* Begin READING PASSAGE *

Watching Media from a USB Drive in OSMC
If you’ve got your own media collection, an easy way to watch it with OSMC is simply to load it all onto a USB hard drive and plug it in. I prefer this method as the WiFi connection to my living room is a bit wonky, and using a USB drive means I don’t have to run a separate media server.
Just make sure the drive is formatted with the ExFat file system – this will let you read and write to the drive from just about any operating system (Windows, Linux, MacOS).
To watch media from a USB storage device, navigate to the Videos Menu (or Music, or Pictures, depending on what’s on your USB drive) and select ‘Files’.
Select your USB drive to view the media stored on it.
Supported media files will be shown, with a preview. I’m watching some very informative documentaries on what happens if you pirate media.

* End READING PASSAGE *
* Begin PROVIDED MATERIAL *

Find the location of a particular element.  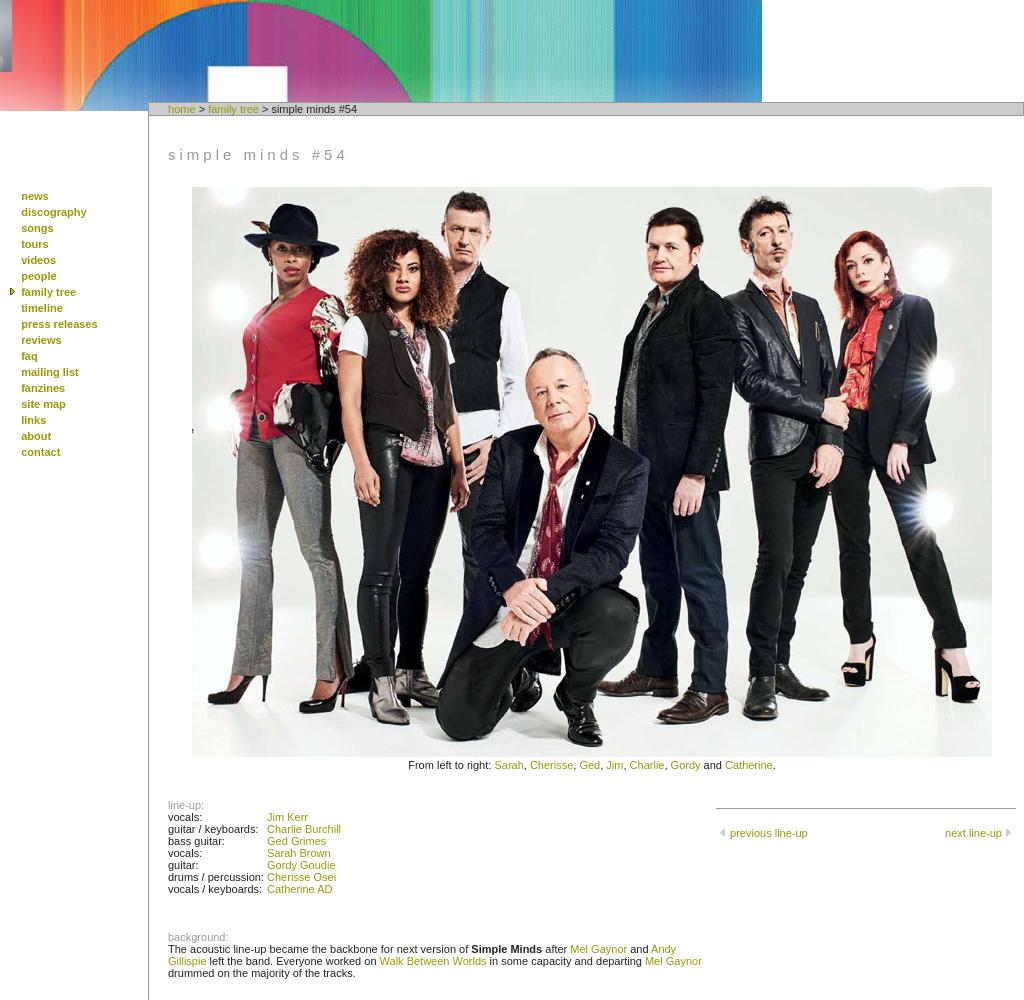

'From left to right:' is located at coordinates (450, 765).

* End PROVIDED MATERIAL *
* Begin PROVIDED MATERIAL *

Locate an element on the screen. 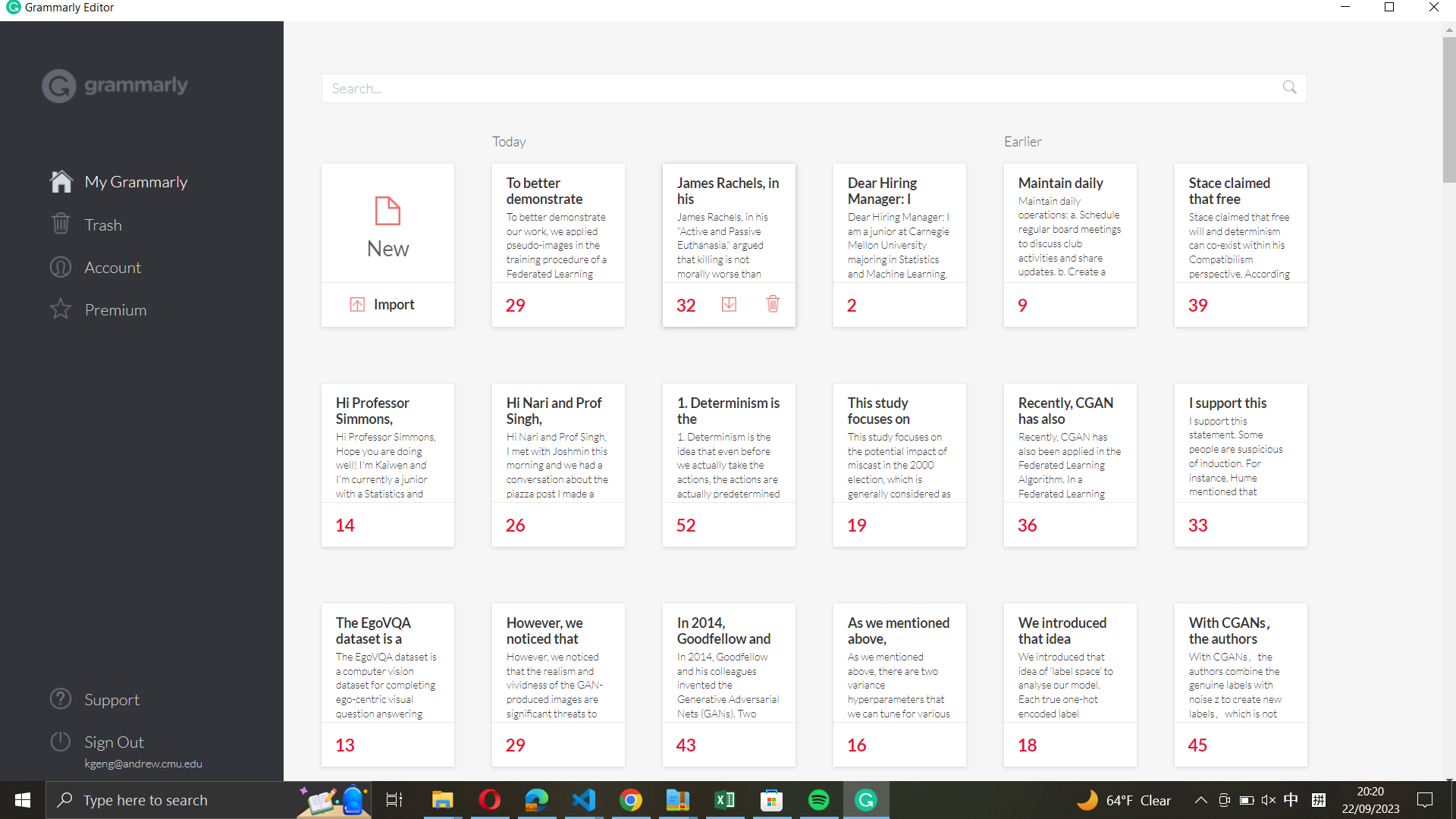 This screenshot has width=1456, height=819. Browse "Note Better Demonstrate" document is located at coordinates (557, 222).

* End PROVIDED MATERIAL *

* _TASK REQUIREMENTS_
a) From the OSMC guide, reproduce word for word the passage from "To watch media" up to and including "and select ‘Files’.".
b) Which operating systems does the OSMC guide name as able to read and write to an ExFat drive?
c) According to the OSMC guide, what file system should the USB drive be formatted with?

* _RESPONSES FOR EACH TASK_
a)
To watch media from a USB storage device, navigate to the Videos Menu (or Music, or Pictures, depending on what’s on your USB drive) and select ‘Files’.

b) Windows, Linux, MacOS

c) ExFat